■ THE PROBLEM ■
Begin with the first line of the listing and quote every line through the one containing "Task: Click 'başlayan"; give only those lines.

■ EXERCISE DATA ■
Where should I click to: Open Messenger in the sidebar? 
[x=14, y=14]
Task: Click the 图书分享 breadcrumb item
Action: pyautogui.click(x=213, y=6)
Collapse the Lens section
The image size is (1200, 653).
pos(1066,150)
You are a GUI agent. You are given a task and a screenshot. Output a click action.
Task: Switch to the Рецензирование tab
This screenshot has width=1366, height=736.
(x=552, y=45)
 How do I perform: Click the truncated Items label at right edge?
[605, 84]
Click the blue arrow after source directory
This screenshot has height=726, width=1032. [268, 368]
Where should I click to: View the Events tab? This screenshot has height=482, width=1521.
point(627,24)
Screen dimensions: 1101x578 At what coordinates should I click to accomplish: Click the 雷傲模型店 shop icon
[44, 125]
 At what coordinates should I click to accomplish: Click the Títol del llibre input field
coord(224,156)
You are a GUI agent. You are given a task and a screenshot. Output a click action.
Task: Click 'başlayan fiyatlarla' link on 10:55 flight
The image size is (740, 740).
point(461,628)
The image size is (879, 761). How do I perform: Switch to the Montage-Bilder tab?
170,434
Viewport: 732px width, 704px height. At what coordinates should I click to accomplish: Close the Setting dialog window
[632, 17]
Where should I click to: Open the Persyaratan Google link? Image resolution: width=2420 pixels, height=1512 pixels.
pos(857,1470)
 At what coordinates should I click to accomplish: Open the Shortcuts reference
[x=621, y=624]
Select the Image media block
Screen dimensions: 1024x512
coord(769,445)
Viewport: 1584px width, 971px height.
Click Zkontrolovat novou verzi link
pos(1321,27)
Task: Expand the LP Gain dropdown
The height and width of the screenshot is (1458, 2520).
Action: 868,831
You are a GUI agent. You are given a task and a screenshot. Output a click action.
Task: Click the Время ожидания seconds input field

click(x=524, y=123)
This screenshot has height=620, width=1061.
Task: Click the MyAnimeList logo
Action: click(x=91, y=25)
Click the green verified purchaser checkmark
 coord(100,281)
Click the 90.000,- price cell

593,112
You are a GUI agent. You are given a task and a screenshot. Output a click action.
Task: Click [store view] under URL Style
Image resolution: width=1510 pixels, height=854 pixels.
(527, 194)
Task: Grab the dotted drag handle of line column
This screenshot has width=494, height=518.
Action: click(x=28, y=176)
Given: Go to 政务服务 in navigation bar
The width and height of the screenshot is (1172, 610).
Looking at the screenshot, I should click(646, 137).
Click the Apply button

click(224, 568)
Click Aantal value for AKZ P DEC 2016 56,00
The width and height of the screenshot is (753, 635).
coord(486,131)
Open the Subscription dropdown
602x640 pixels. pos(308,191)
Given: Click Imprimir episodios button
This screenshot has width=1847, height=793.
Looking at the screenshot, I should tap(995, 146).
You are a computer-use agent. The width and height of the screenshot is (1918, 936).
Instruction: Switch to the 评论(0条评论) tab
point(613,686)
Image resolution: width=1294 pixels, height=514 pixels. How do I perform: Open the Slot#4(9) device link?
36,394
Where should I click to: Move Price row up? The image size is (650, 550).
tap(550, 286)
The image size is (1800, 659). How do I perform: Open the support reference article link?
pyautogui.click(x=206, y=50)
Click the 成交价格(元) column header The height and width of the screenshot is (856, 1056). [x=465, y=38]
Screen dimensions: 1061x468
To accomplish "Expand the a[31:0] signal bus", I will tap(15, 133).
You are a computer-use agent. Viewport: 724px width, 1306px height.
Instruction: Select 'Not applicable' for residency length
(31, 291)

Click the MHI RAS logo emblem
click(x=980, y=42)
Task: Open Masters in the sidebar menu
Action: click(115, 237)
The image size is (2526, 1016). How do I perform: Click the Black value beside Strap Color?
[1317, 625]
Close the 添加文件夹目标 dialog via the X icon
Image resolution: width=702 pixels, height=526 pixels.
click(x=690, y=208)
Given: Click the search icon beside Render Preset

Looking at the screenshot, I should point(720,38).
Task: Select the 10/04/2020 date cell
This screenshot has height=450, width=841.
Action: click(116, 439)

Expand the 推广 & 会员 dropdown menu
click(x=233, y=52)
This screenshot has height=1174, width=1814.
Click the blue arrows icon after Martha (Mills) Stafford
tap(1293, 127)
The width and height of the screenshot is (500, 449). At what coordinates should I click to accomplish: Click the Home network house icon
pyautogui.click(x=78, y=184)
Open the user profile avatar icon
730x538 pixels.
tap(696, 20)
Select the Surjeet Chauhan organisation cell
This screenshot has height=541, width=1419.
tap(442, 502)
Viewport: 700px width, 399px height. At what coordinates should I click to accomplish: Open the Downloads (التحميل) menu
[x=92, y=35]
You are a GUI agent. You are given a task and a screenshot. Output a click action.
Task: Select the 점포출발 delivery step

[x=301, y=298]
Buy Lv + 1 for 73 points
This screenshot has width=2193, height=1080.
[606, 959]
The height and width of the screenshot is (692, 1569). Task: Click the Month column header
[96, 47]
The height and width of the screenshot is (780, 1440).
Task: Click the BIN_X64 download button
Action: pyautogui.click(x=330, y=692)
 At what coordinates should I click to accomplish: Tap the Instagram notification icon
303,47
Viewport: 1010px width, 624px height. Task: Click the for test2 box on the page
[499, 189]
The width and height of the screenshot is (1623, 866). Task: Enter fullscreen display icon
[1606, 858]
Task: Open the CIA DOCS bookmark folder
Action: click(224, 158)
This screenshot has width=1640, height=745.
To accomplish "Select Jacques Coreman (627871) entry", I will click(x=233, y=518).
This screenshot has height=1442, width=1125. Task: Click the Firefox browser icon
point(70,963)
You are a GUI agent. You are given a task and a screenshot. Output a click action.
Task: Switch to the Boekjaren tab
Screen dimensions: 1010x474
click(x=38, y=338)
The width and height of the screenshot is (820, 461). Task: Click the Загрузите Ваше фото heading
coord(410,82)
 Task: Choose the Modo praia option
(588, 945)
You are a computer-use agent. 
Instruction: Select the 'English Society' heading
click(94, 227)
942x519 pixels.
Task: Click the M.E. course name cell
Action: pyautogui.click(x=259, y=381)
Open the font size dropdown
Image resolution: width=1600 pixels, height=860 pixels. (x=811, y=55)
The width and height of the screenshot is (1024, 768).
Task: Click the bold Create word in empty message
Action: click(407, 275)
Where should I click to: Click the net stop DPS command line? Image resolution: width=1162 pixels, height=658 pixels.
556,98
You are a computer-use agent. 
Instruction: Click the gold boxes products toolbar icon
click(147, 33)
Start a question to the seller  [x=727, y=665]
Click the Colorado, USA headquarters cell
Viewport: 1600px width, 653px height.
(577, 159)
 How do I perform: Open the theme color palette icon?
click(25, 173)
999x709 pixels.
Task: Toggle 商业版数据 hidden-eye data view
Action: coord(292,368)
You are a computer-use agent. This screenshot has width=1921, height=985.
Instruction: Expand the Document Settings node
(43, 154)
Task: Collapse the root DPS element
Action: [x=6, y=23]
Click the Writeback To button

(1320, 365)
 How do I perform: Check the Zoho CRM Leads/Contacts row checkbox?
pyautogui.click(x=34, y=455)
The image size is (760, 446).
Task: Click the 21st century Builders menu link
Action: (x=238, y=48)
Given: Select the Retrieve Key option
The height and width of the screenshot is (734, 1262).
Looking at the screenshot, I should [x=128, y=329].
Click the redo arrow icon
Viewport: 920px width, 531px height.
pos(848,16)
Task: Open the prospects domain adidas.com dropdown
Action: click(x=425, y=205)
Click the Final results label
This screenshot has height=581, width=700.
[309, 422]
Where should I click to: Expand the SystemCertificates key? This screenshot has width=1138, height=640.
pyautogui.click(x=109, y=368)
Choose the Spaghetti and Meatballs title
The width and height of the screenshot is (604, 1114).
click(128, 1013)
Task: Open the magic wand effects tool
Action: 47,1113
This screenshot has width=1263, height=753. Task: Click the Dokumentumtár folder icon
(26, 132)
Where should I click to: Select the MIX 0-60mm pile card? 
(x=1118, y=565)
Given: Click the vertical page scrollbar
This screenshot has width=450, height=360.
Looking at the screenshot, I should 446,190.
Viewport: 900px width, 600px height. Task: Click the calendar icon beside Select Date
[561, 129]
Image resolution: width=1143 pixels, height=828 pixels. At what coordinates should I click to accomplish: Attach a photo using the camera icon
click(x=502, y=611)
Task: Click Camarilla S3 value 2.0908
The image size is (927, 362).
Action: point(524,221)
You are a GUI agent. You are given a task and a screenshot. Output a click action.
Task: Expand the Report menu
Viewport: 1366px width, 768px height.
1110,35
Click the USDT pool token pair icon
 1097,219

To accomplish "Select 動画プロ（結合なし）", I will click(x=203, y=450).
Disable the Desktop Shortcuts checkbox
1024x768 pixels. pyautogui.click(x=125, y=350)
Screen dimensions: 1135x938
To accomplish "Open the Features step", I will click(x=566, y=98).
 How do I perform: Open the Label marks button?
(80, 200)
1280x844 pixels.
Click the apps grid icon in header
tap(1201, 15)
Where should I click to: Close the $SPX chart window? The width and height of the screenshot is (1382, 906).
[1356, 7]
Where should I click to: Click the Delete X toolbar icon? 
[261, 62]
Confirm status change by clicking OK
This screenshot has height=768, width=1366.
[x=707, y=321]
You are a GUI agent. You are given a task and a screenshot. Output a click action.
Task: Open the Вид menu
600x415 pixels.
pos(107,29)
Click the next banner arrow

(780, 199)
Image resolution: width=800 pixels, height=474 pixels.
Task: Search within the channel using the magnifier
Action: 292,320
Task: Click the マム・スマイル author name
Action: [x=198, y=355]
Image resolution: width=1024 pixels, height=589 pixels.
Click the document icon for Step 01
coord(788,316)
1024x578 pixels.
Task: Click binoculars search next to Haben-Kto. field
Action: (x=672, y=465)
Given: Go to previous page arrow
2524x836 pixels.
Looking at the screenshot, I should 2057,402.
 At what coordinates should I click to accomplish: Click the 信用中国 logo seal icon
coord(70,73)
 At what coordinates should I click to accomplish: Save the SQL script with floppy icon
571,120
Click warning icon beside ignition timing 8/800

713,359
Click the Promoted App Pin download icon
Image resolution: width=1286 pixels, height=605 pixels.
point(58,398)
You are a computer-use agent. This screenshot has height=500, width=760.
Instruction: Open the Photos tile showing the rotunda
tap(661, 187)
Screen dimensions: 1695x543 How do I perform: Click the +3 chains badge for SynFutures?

■ SOLVED PROBLEM ■
Where should I click to: Open Messenger in the sidebar? 
[x=14, y=14]
Task: Click the 图书分享 breadcrumb item
Action: pyautogui.click(x=213, y=6)
Collapse the Lens section
The image size is (1200, 653).
pos(1066,150)
You are a GUI agent. You are given a task and a screenshot. Output a click action.
Task: Switch to the Рецензирование tab
This screenshot has width=1366, height=736.
(x=552, y=45)
 How do I perform: Click the truncated Items label at right edge?
[605, 84]
Click the blue arrow after source directory
This screenshot has height=726, width=1032. [268, 368]
Where should I click to: View the Events tab? This screenshot has height=482, width=1521.
point(627,24)
Screen dimensions: 1101x578 At what coordinates should I click to accomplish: Click the 雷傲模型店 shop icon
[44, 125]
 At what coordinates should I click to accomplish: Click the Títol del llibre input field
coord(224,156)
You are a GUI agent. You are given a task and a screenshot. Output a click action.
Task: Click 'başlayan fiyatlarla' link on 10:55 flight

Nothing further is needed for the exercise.